EXCERPTED RECORDS:
Segment Open
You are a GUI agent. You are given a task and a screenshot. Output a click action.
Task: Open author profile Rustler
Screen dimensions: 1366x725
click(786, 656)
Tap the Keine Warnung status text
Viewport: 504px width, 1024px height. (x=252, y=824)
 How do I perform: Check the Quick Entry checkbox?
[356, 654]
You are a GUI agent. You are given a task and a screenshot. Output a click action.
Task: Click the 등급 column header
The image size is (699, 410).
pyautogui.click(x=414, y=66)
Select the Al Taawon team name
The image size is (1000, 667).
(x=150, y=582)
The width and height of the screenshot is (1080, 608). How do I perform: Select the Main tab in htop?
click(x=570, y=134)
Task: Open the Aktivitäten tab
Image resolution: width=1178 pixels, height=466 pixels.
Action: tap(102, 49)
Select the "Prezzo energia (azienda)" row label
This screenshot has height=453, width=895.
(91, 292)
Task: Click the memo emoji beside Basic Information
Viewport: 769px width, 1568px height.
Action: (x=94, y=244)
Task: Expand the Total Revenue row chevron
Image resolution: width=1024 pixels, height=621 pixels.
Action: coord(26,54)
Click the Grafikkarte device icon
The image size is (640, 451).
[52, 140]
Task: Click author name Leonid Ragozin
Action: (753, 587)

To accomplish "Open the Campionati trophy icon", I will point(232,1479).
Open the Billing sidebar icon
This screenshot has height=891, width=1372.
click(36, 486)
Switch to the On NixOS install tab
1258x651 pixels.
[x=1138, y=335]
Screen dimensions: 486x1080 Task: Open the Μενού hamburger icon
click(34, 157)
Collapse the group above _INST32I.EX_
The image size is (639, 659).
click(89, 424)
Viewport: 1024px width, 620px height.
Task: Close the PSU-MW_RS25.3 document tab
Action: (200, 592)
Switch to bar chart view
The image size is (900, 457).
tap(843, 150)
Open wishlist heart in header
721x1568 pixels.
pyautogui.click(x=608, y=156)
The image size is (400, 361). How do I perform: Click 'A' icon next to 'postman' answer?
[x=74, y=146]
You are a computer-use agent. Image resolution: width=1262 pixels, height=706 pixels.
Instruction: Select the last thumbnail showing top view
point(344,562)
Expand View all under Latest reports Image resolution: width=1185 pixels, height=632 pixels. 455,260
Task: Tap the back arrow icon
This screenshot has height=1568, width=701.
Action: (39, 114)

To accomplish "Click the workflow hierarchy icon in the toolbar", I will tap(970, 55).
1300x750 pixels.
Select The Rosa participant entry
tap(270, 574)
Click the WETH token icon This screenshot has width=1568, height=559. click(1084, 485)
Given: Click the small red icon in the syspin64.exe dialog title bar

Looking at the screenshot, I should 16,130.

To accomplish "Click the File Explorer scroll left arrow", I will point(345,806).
Segment Closed
WHAT YOU WILL DO:
Copy the data above in full, character for character.

SOLUTION TO THIS EXERCISE:
You are a GUI agent. You are given a task and a screenshot. Output a click action.
Task: Open author profile Rustler
Screen dimensions: 1366x725
click(786, 656)
Tap the Keine Warnung status text
Viewport: 504px width, 1024px height. (x=252, y=824)
 How do I perform: Check the Quick Entry checkbox?
[356, 654]
You are a GUI agent. You are given a task and a screenshot. Output a click action.
Task: Click the 등급 column header
The image size is (699, 410).
pyautogui.click(x=414, y=66)
Select the Al Taawon team name
The image size is (1000, 667).
(x=150, y=582)
The width and height of the screenshot is (1080, 608). How do I perform: Select the Main tab in htop?
click(x=570, y=134)
Task: Open the Aktivitäten tab
Image resolution: width=1178 pixels, height=466 pixels.
Action: tap(102, 49)
Select the "Prezzo energia (azienda)" row label
This screenshot has height=453, width=895.
(91, 292)
Task: Click the memo emoji beside Basic Information
Viewport: 769px width, 1568px height.
Action: (x=94, y=244)
Task: Expand the Total Revenue row chevron
Image resolution: width=1024 pixels, height=621 pixels.
Action: coord(26,54)
Click the Grafikkarte device icon
The image size is (640, 451).
[52, 140]
Task: Click author name Leonid Ragozin
Action: (753, 587)

To accomplish "Open the Campionati trophy icon", I will point(232,1479).
Open the Billing sidebar icon
This screenshot has height=891, width=1372.
click(36, 486)
Switch to the On NixOS install tab
1258x651 pixels.
[x=1138, y=335]
Screen dimensions: 486x1080 Task: Open the Μενού hamburger icon
click(34, 157)
Collapse the group above _INST32I.EX_
The image size is (639, 659).
click(89, 424)
Viewport: 1024px width, 620px height.
Task: Close the PSU-MW_RS25.3 document tab
Action: (200, 592)
Switch to bar chart view
The image size is (900, 457).
tap(843, 150)
Open wishlist heart in header
721x1568 pixels.
pyautogui.click(x=608, y=156)
The image size is (400, 361). How do I perform: Click 'A' icon next to 'postman' answer?
[x=74, y=146]
You are a computer-use agent. Image resolution: width=1262 pixels, height=706 pixels.
Instruction: Select the last thumbnail showing top view
point(344,562)
Expand View all under Latest reports Image resolution: width=1185 pixels, height=632 pixels. 455,260
Task: Tap the back arrow icon
This screenshot has height=1568, width=701.
Action: (39, 114)

To accomplish "Click the workflow hierarchy icon in the toolbar", I will tap(970, 55).
1300x750 pixels.
Select The Rosa participant entry
tap(270, 574)
Click the WETH token icon This screenshot has width=1568, height=559. click(1084, 485)
Given: Click the small red icon in the syspin64.exe dialog title bar

Looking at the screenshot, I should 16,130.

To accomplish "Click the File Explorer scroll left arrow", I will point(345,806).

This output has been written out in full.